- Task goal
In the entries that follow, how many lines hold "green"? Nothing but the number is expected.

- Data for processing
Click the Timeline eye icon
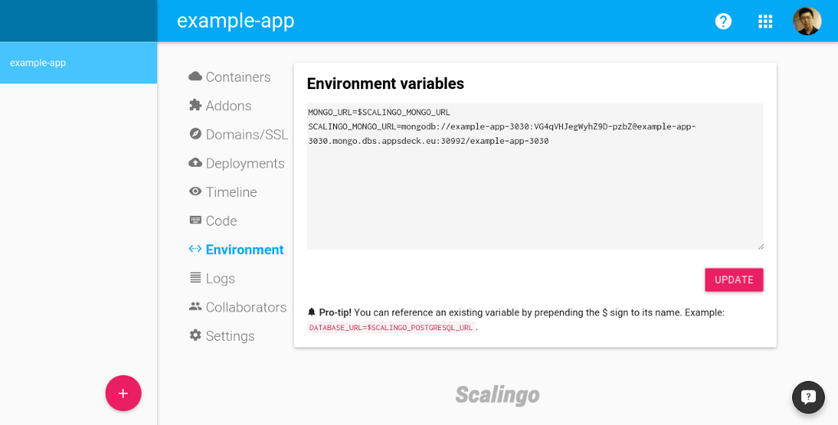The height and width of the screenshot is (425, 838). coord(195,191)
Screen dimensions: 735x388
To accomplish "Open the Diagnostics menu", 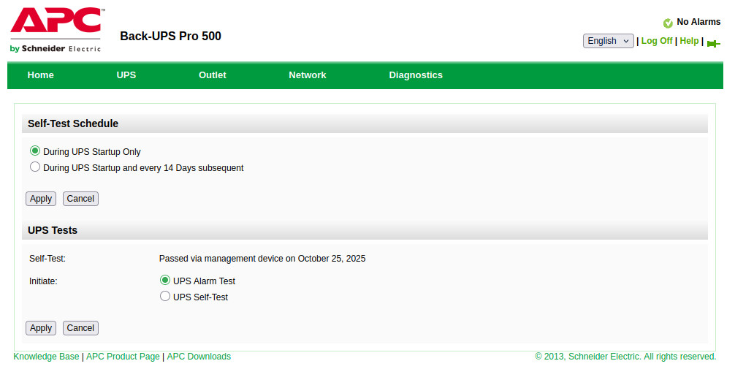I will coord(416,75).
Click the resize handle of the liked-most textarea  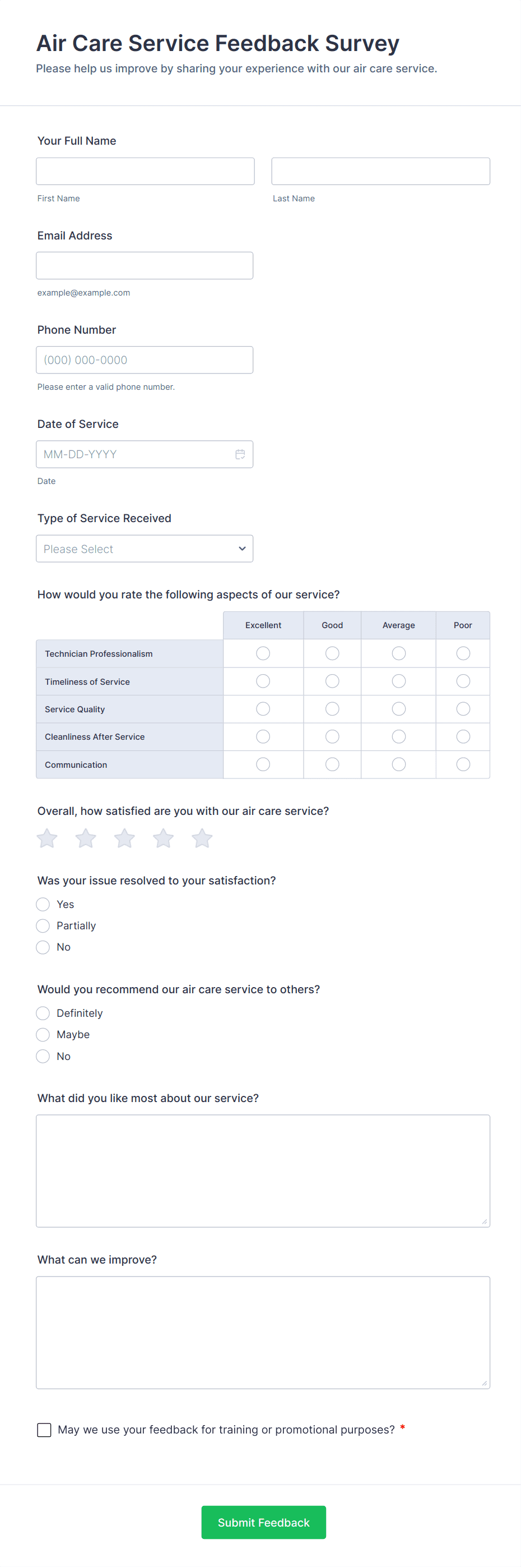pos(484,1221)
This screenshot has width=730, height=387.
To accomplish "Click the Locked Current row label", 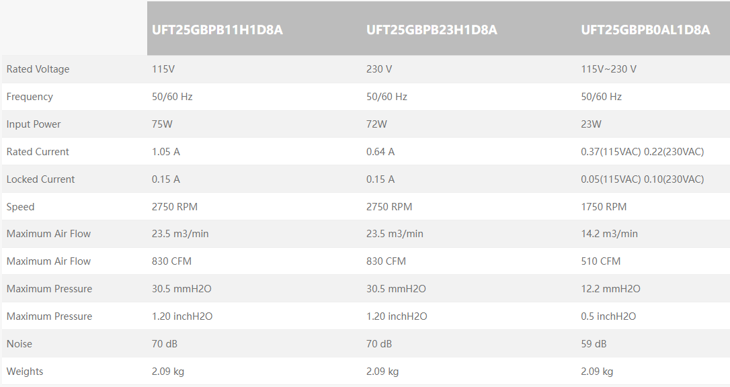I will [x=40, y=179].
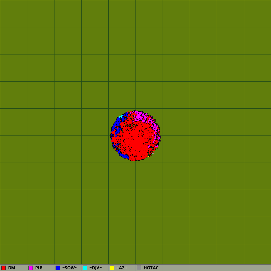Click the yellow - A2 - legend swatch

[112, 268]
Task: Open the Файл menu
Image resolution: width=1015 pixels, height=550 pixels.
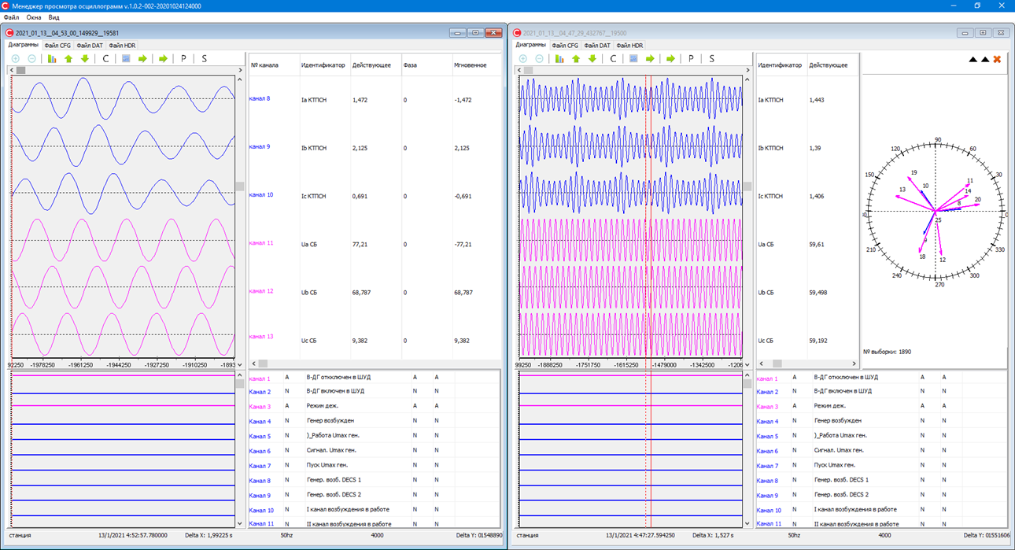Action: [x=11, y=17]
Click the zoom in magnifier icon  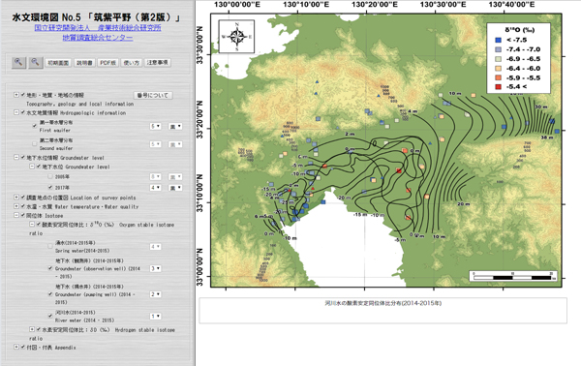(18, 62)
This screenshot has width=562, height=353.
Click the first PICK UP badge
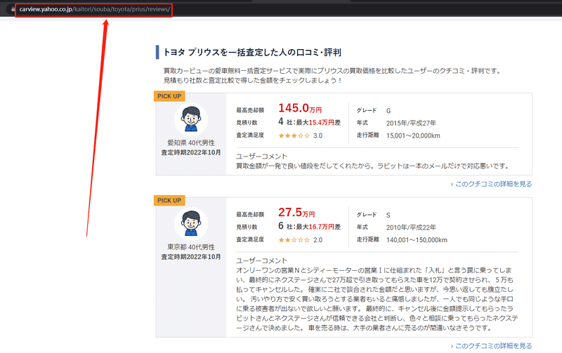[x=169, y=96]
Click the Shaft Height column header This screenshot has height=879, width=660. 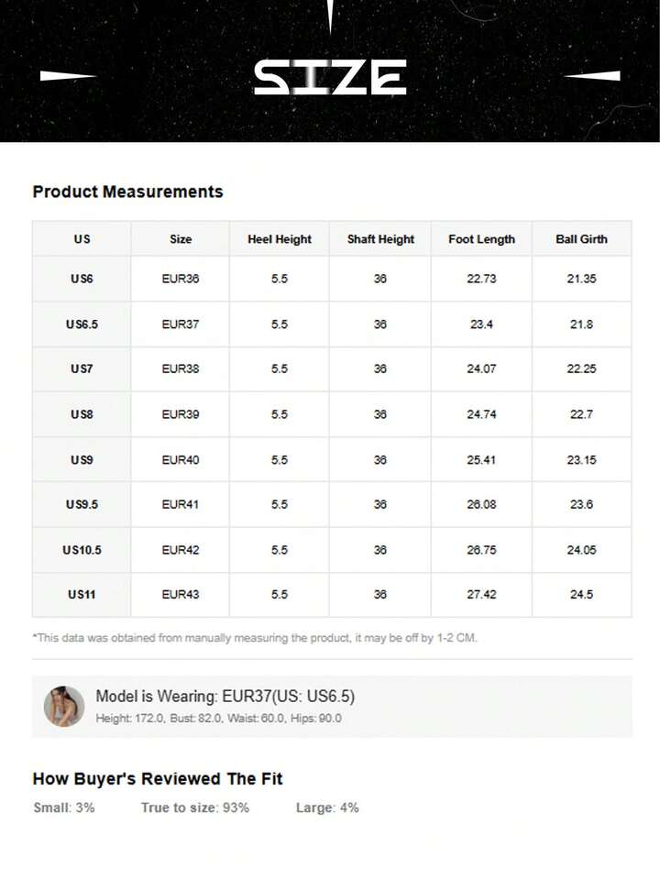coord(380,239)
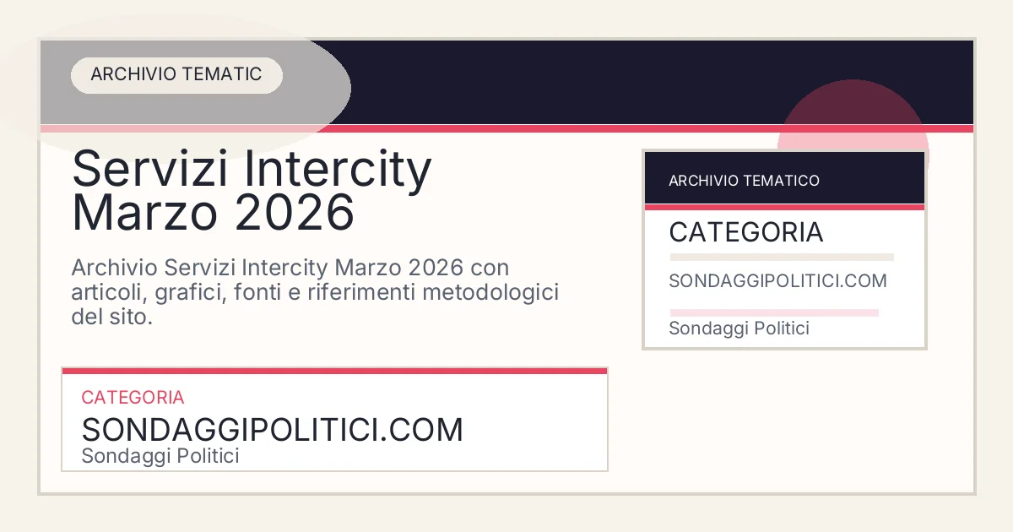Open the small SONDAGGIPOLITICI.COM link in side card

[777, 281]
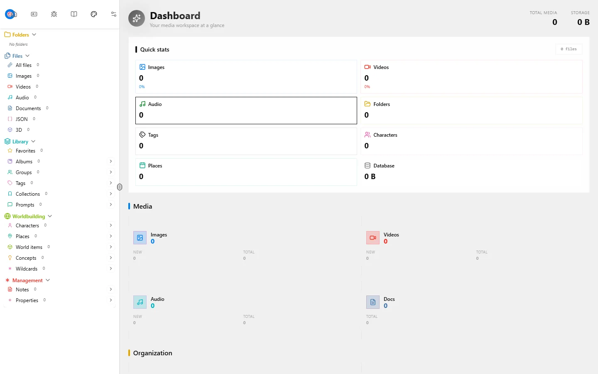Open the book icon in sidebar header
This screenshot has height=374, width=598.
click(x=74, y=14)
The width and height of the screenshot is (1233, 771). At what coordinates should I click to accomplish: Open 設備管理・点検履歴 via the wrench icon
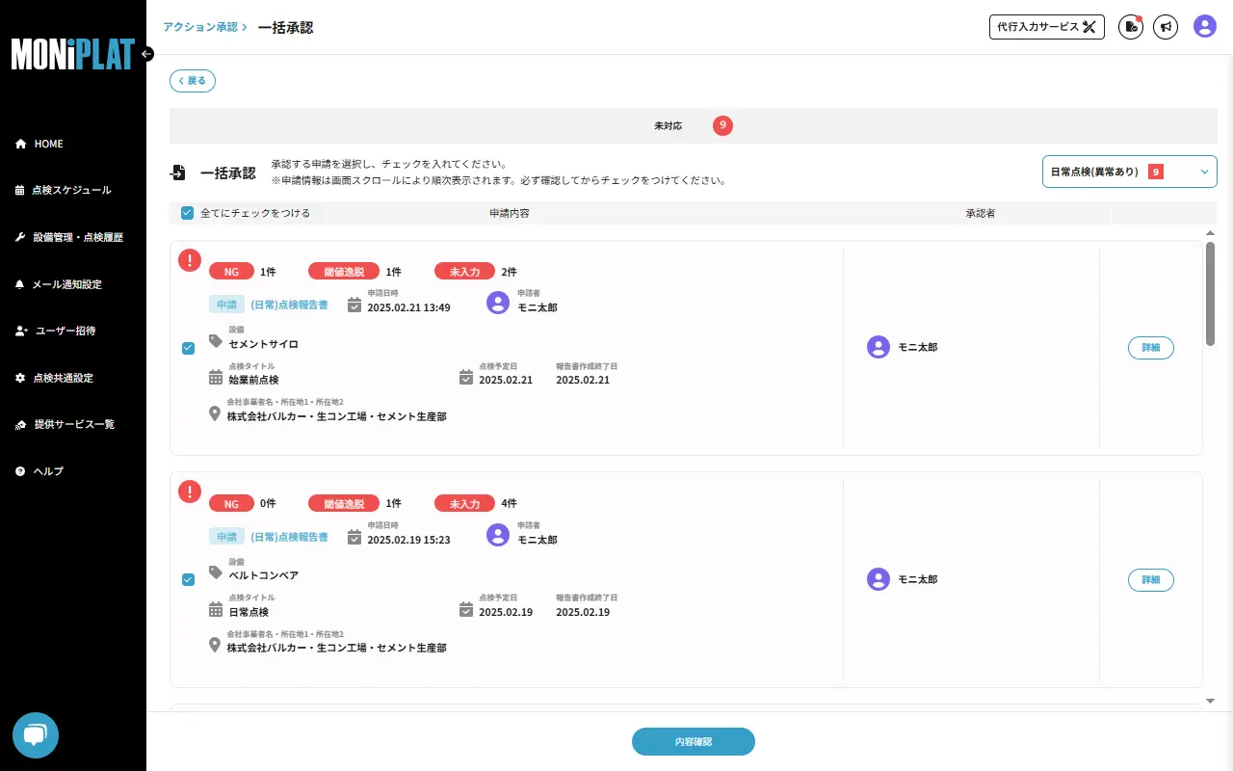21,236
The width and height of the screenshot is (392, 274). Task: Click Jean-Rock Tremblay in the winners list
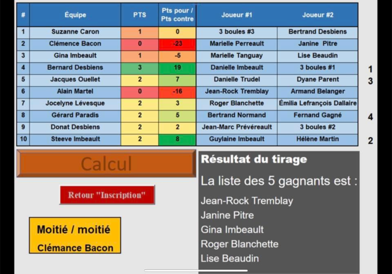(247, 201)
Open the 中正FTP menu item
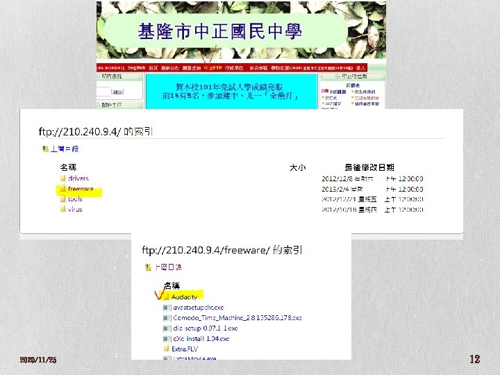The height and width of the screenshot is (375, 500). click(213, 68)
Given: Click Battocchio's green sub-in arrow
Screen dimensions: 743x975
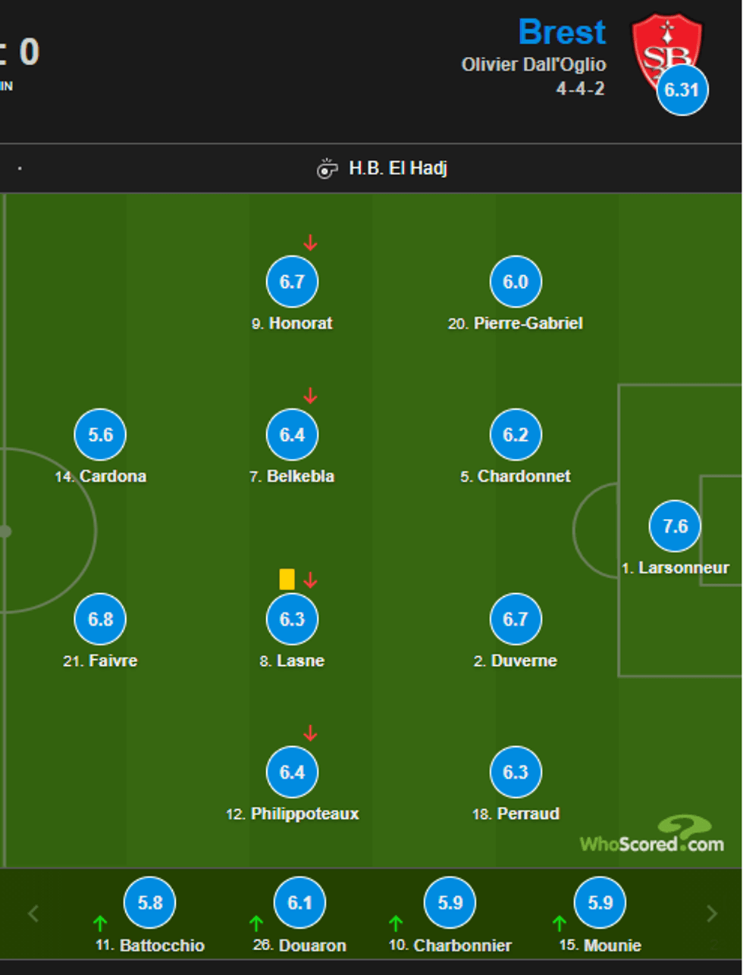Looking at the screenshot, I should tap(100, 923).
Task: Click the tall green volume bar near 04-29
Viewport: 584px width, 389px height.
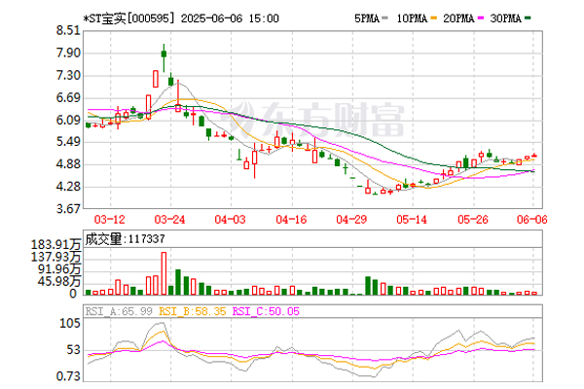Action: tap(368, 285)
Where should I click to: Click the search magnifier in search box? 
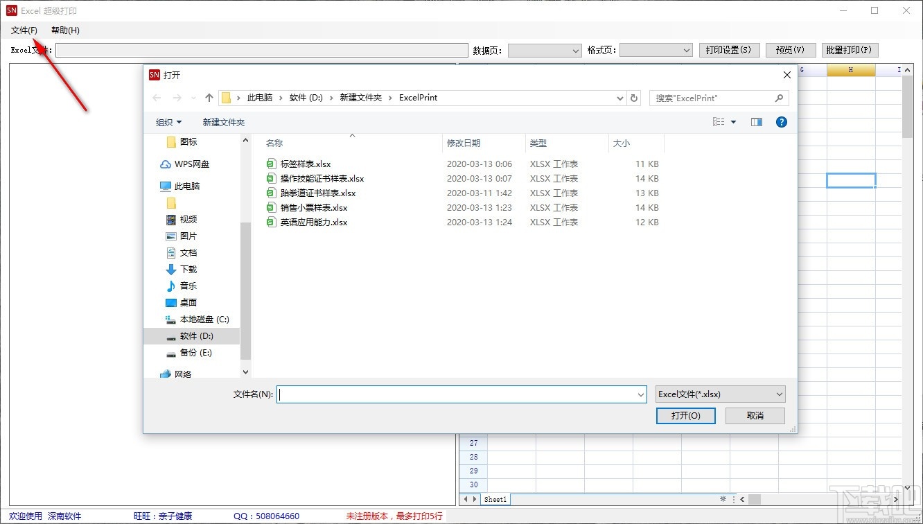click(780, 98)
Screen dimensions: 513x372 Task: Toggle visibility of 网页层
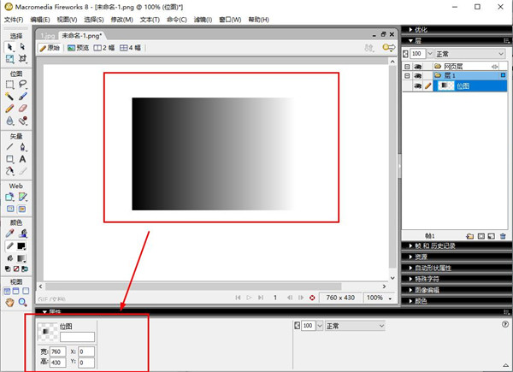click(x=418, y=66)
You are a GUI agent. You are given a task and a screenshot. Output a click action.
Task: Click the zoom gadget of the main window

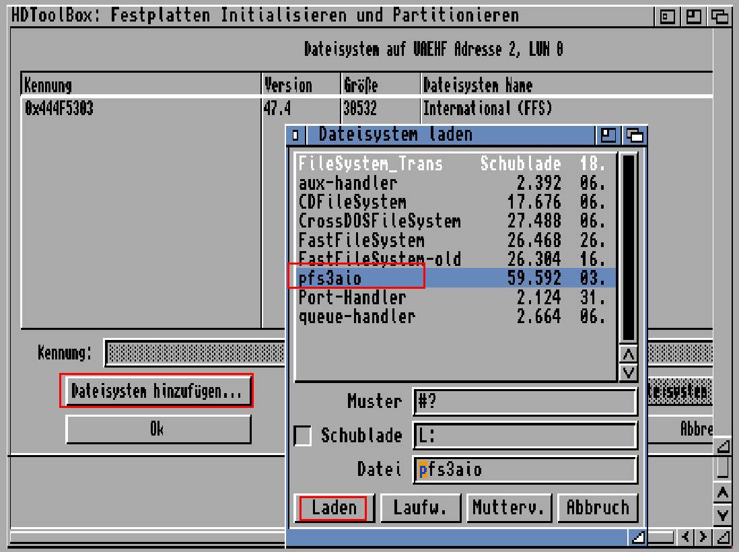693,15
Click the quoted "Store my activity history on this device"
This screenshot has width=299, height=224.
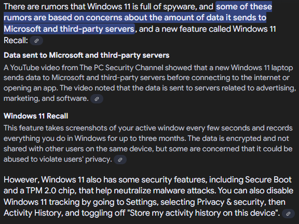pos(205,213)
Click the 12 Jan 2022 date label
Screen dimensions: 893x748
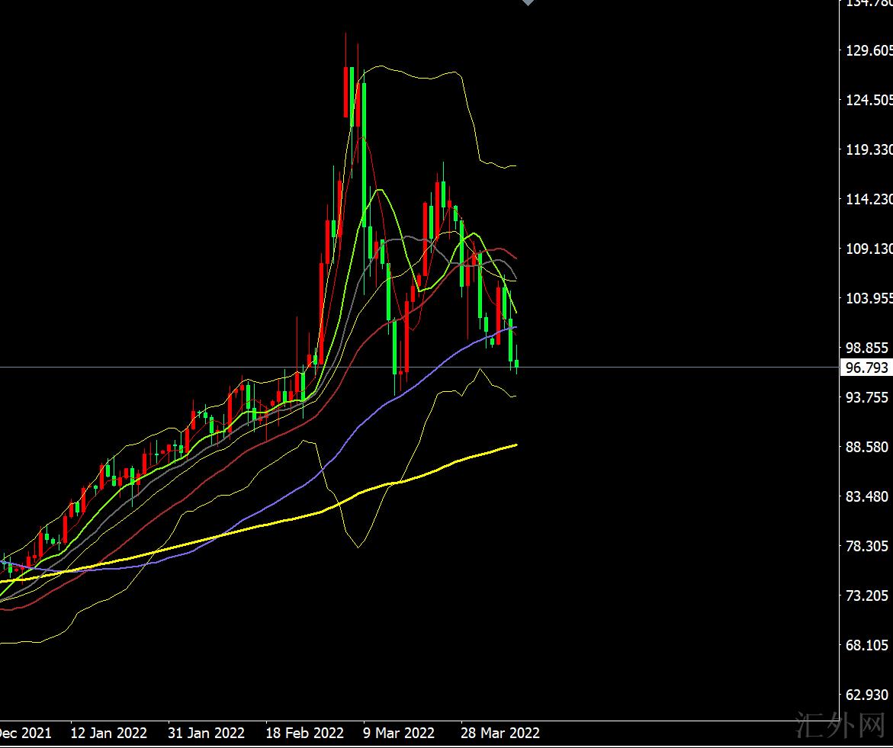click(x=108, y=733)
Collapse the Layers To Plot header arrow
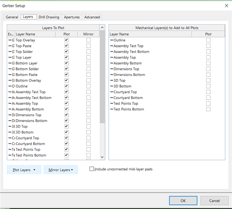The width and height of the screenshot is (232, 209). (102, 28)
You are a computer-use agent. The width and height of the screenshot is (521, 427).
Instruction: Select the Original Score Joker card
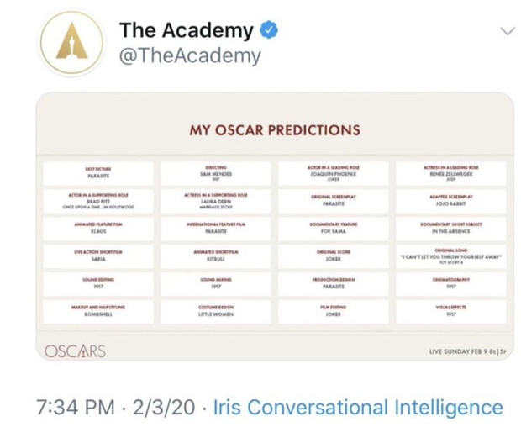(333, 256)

- Solved problem
2